Tuesday, 15 January 2013

CrossWorks and SolderCore, the Platform API

For a long time now, I've been working on an API that will help customers, and particularly hobbyists, get up and running quickly with CrossWorks and SolderCore.  The decision process on what to put into the API, and particularly what to leave out, was interesting.

At Rowley Associates we have a whole wall stacked with magazine files which contain each and every ARM board that we have acquired.  Right now, the tally is over 600 ARM boards.  Most of these are supported in CrossWorks by board support and CPU support packages which so customers can program those boards without needing to construct header files, write and then debug flash loaders, type in boring memory maps, and so on.  Now, writing demonstration code for all these to have them do something more than flash a LED or respond to a button is a big challenge.

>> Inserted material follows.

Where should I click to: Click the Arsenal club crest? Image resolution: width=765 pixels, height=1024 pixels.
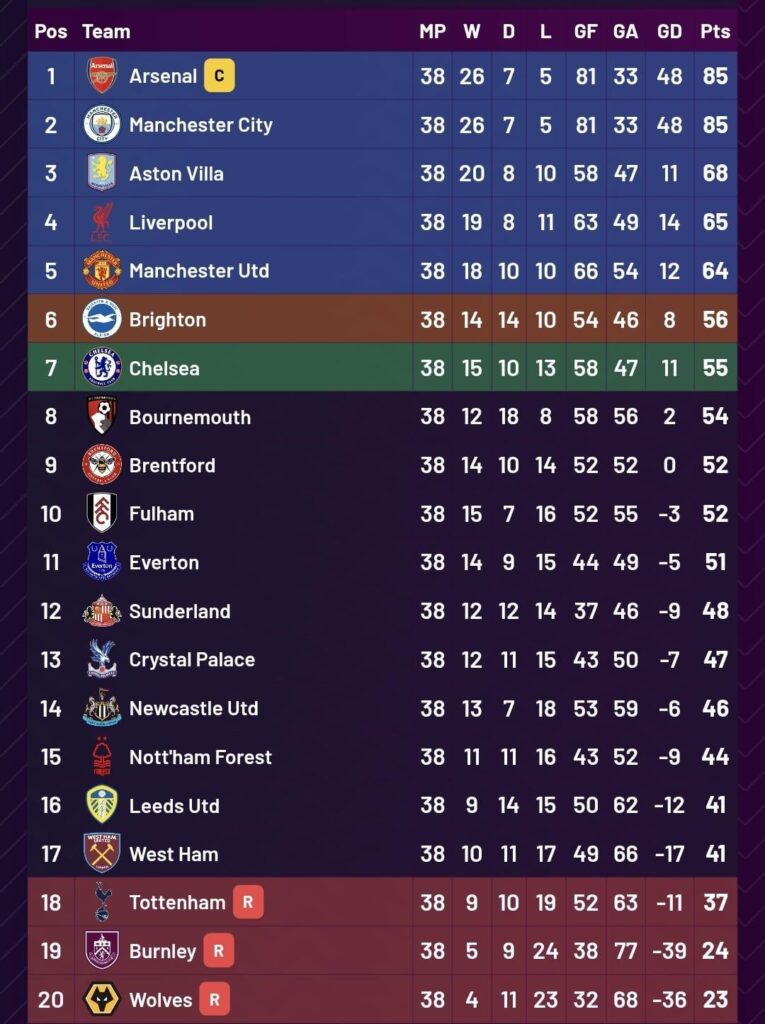click(100, 75)
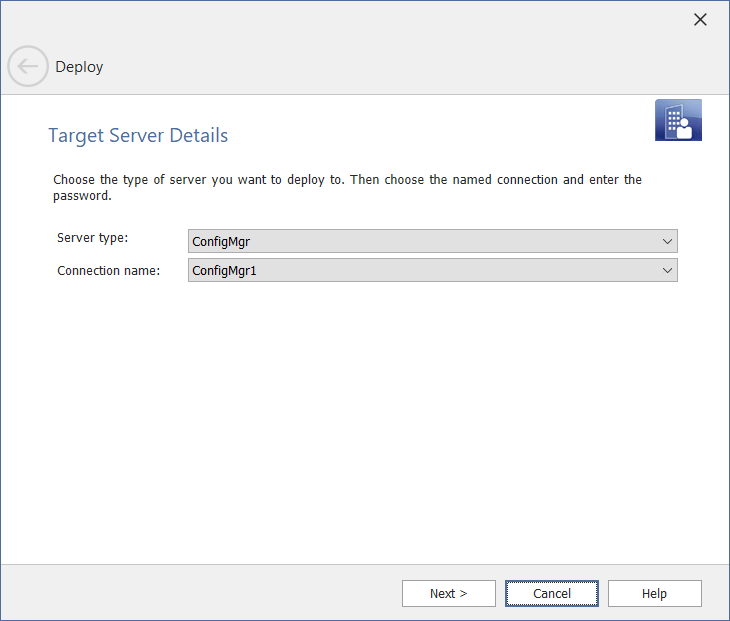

To reduce things to a manageable level, I looked around for something that I could develop for that would enable me to take a LEGO-style brick approach to constructing interesting, useful software.  After a while, it was evident that the Arduino footprint was very popular, had an ever-expanding range of third-party shields.  And, with that popularity, other CPU architectures were leveraging the Arduino form factor.  So, I decided to construct software that would target an Arduino footprint, but on non-AVR architectures.

So, let's take a quick tour of the available Arduino-format boards that I have acquired and am developing for:
  • SolderCore, of course.  Stellaris.
  • Freedom Board.  Kinetis.
  • BugBlat Cortino.  STM32F1.
  • Olimexino-5510.  MSP430F5510.
  • Olimex STM32-E407.  STM32F4.
  • Maple.  STM32F1.
  • Netduino.  SAM7X.
  • Netduino Plus 2.  STM32F4.
  • freeSOC.  PSoC5.
  • Olimexino-328P. Yes, a clone, but pretty nice anyway.
  • mbed, using a TestBed board.  LPC1000.
  • Arduino Due.
There are, of course, other Arduino-format boards, such as the chipKIT, but I am not directly developing the CrossWorks Platform API for these because CrossWorks doesn't support them!

These is one other board that is having the Platform API ported to it, but we'll park that on one side for the moment.

As of today, I have a whole set of software that I can compile for SolderCore, the Freedom Board, the Olimexino-5510, and the Arduino Uno.  No source changes.  The sensor libraries work on each of these different architectures because the Platform API takes care of dealing with the tedious nature of getting hardware set up for GPIO, I2C, SPI, PWM, and ADC functions.  On top of those libraries, I've written mid-level libraries for driving LCDs and getting graphics onto them, supporting mass storage with FAT file stores, and using TCP/IP over Ethernet.  And sitting on top of that is a bunch of demonstrations that will exercise sensors and do interesting things using them.

So, the question is, I guess, when to release all this?  Well, it takes a lot of testing, but then CoreBASIC and SolderCore is built upon the CrossWorks Platform API.  I think that I will release them when CrossWorks 3 debuts, as I use some of the CrossWorks 3 library features to have the software work nicely.

What I can say is that it's pretty cool writing an application that uses the Platform API and then seeing that application run on completely different hardware "just like that."  Sort of the way reusable software is meant to be.

What are the downsides?  Well, of course, writing generic software means that many device-specific features simply get washed away and are just not supported by the Platform API.  That's intentional: if you need those features, write a device-dependent module for it!

The other downside is that you're a bit further away from the hardware and performance may suffer because of the calling overhead.  Well, that's tough, what you pay to get a clean API is a small performance penalty.  It's worth it.